When they return to Melbourne for the Australian Open, where Federer came from behind against Nadal to win his 18th slam, no doubt he will have repaired the minor damage to his back that he said contributed to his muted performance at Flushing Meadows, although the mighty Juan Martín del Potro was the more significant factor in his downfall in their quarter-final.
The story of Rafa and Roger has woven itself so inextricably into the fabric of modern tennis that, even in the autumn of their years, it has the power to occasionally drown out the parallel narrative of the young contenders. They were supposed to arrive at this final slam of the season as the dangerous new breed, given the absence through injury and/or ennui of the defending champion Stan Wawrinka, Djokovic and Murray. Also missing were Marin Cilic and the man he beat in the 2014 final, Kei Nishikori.

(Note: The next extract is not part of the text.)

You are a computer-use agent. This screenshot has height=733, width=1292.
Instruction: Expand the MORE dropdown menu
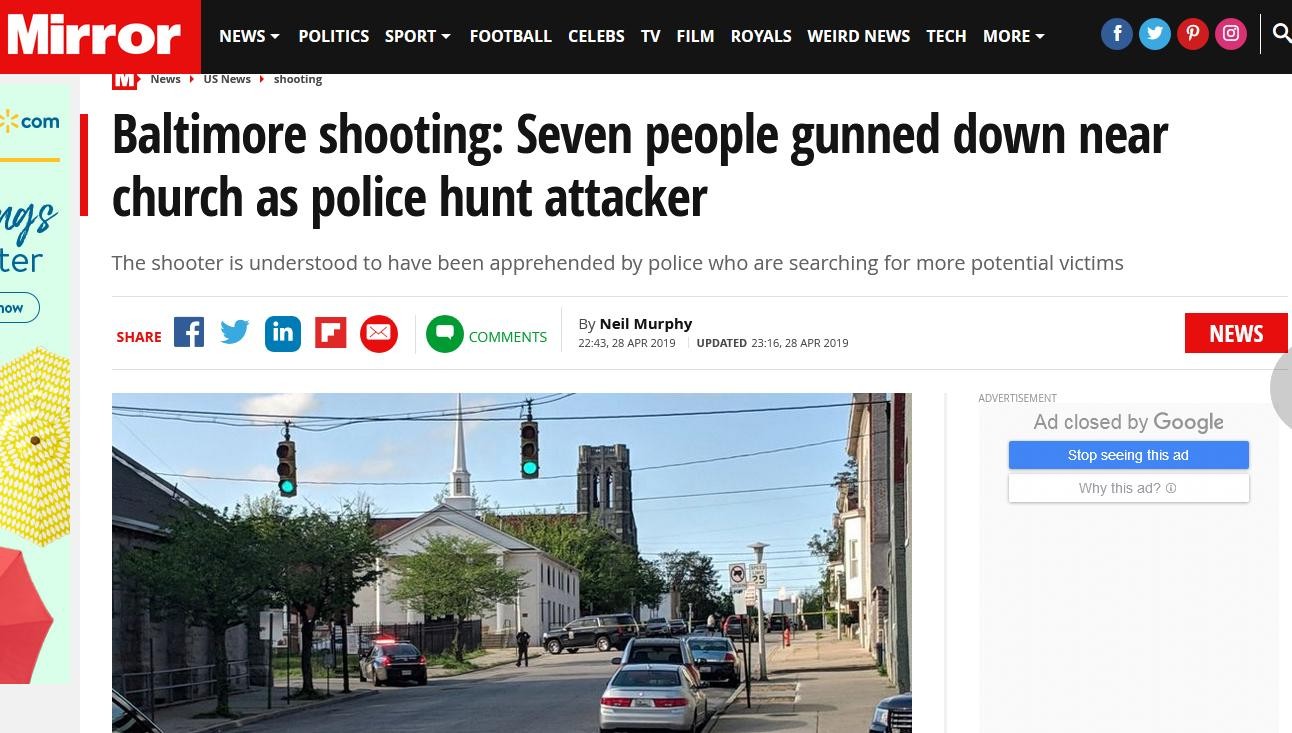pos(1014,36)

It was as if fate had unlocked the gate to the new era but Alexander Zverev, Denis Shapovalov, Dominic Thiem, Borna Coric and all the others – including the serially perplexing Nick Kyrgios – failed to enter there. One way or another, they could not last the distance like Nadal did. And that is his enduring talent. From a young age, he has committed himself to the struggle. Winning seven five-setters in two weeks is what he does best. Those young pups, as much as they might want the prize, have yet to learn that skill. In Kyrgios’s case, sadly, he does not seem to even care.

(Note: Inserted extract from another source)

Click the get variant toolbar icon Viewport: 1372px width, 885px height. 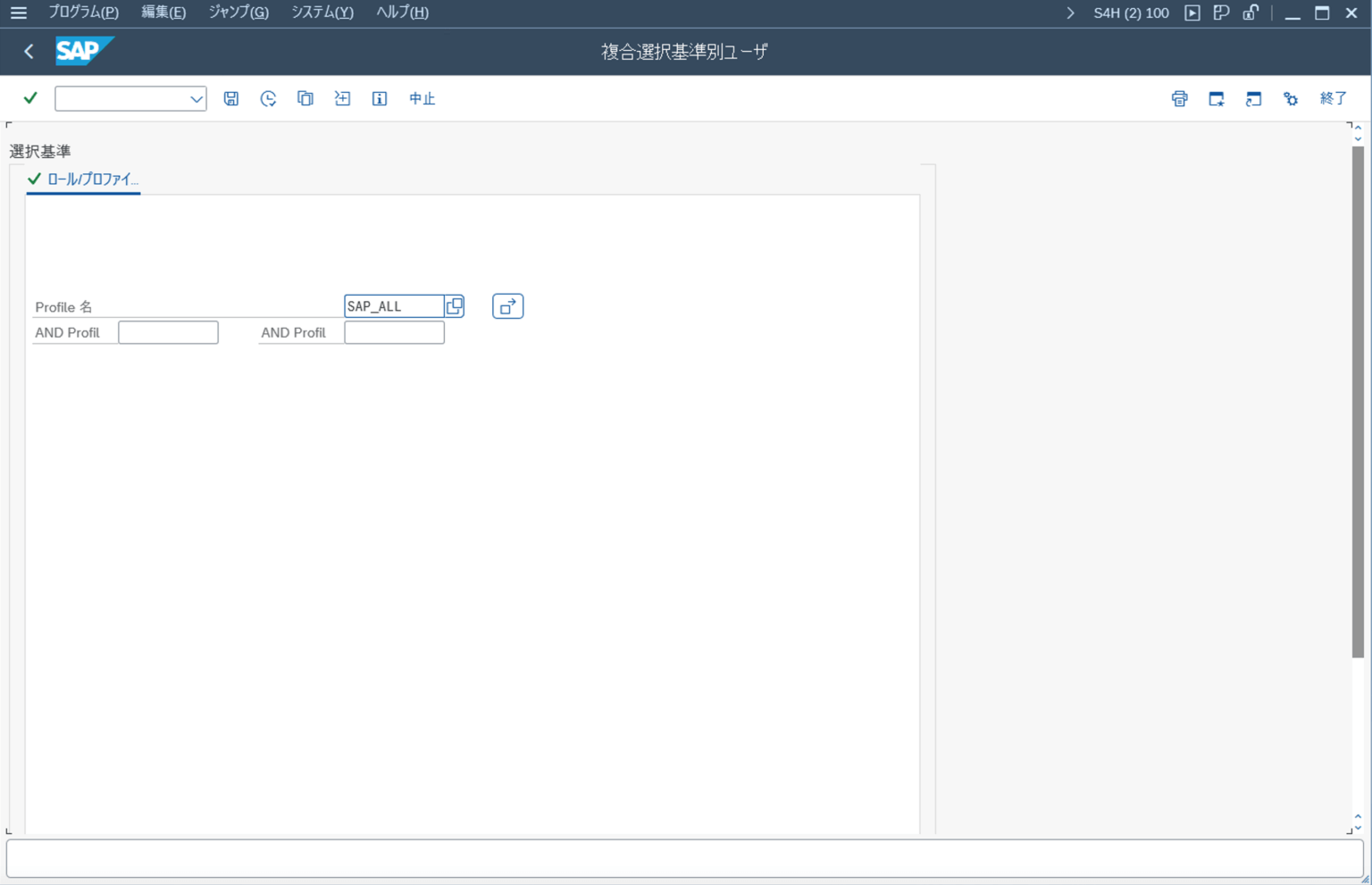click(x=342, y=98)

Nadal said a couple of other things in the aftermath of his triumph that mark the man. First, he remembered (perhaps at Toni’s urging) the victims of the earthquake in Mexico alongside those coping with the hurricanes in Florida, and it did not remotely sound like a public service announcement.
Second, he remembered Federer. Asked why he and his rival can still summon up the enthusiasm to give their best in what, after all, is just a game, he was measured, not gushing.
“Of course if I will win two grand slams this year and he will not win, we’ll be closer,” he said. “But one more year and he has 19. I have 16. So three is [still a] big difference. I really don’t think much about these kind of things. I do my way. I’m very happy with all the things that are happening to me, [to] win this title again.”
He added: “Being healthy, you see everything more possible, no? With injuries, everything seems impossible. But I still have the passion and the love for the game. I still want to compete and still feel the nerves every time I go on court.
“When some day arrives that I don’t feel nerves or that extra passion for the game that I feel, will be the day to say, OK, I do another thing.
“ Well done for Roger that he is having an amazing season too and well done for me because I’m having a great season too.” You said it, senor.